Open jdcla opened 7 months ago
Sounds fair. I would suggest to keep transcript ÌD because in case of isoform would be difficult to guess from which transcript the CDS comes from:
>CDS:ENSP00000431562 transcript=ENST00000399012 gene=gene:ENSG00000182378 seq_id=X type=cds
For the multicistronic problem, this has never been taken into account... Please open another issue that it can be discussed (At least other user can realize also this AGAT's limitation)
CDS chunks may share the same identifier, in this case how to differentiate the different extracted CDS chunks? I guess we should add in the descritption the chunck number or something like that. What do you think about it @jdcla ?
I'm not entirely sure what exactly CDS chunks refers to. Are you referring to chunks as existent on different exons?
Yes.
A CDS is a single feature that can exist over multiple genomic locations (in case of multi exons genes). So several CDS features (lines in the GFF) can be needed to create the biological CDS feature.
Ok. I'm not familiar enough with annotation formats and conventions to know what the best approach is in case it's important to list what chunks a CDS is constructed from. I was simply thinking that it would make sense to list the identifier used for the CDS in the header of the fasta file if these are present in the gff file.

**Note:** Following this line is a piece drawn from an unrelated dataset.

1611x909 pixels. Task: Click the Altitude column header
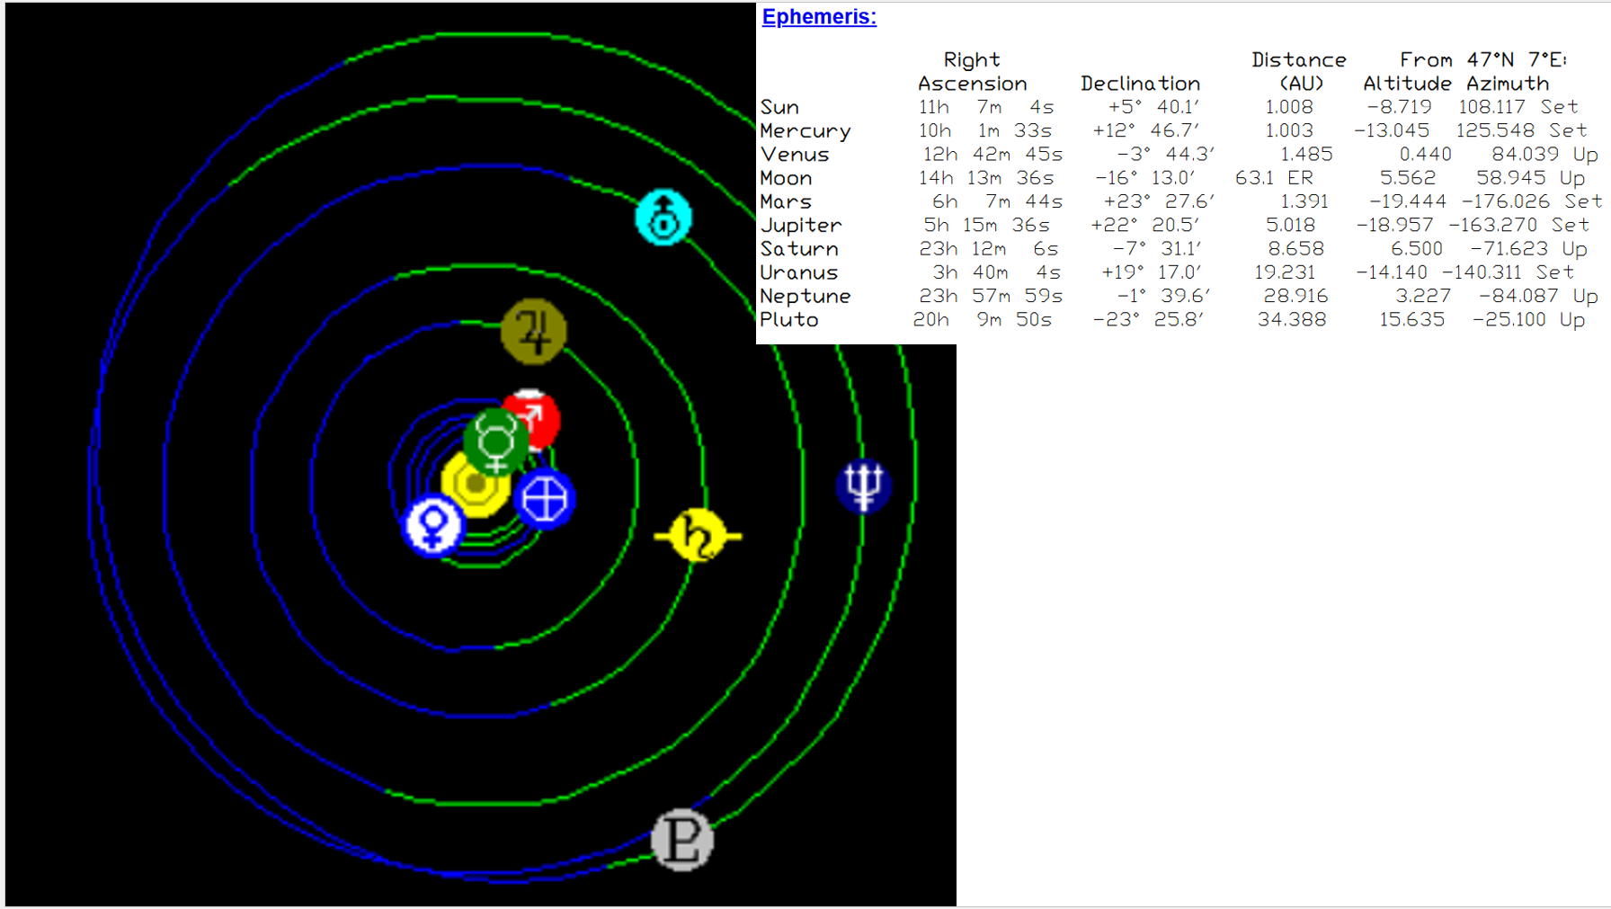(x=1407, y=84)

Describe the bug According to the documentation, the headers created by the script are formatted:
However, when applying this script to extract sequences of CDS features the header id's contain the id of the mRNA feature, rather than that of the selected feature CDS.
e.g.
>transcript:ENST00000399012 gene=gene:ENSG00000182378 seq_id=X type=cds
instead of>CDS:ENSP00000431562 gene=gene:ENSG00000182378 seq_id=X type=cds
General (please complete the following information): v1.4 Singularity Ubuntu Linux
To Reproduce Simply run the script on any gff3 file containing ID fields in the CDS attribute fields.
E.g., using https://ftp.ensembl.org/pub/release-111/gff3/homo_sapiens/.
agat_sp_extract_sequences.pl -g Homo_sapiens.GRCh38.110.gff3 -f Homo_sapiens.GRCh38.dna.primary_assembly.fa -o cdss.fa -t cds
Expected behavior Use the CDS ID in the header rather than the transcript/mRNA ID.
Additional context Somewhat off-topic, but I was trying to apply this tool on gff3 files containing multiple CDS ID's per mRNA (multicistronic). It seems this is currently not supported.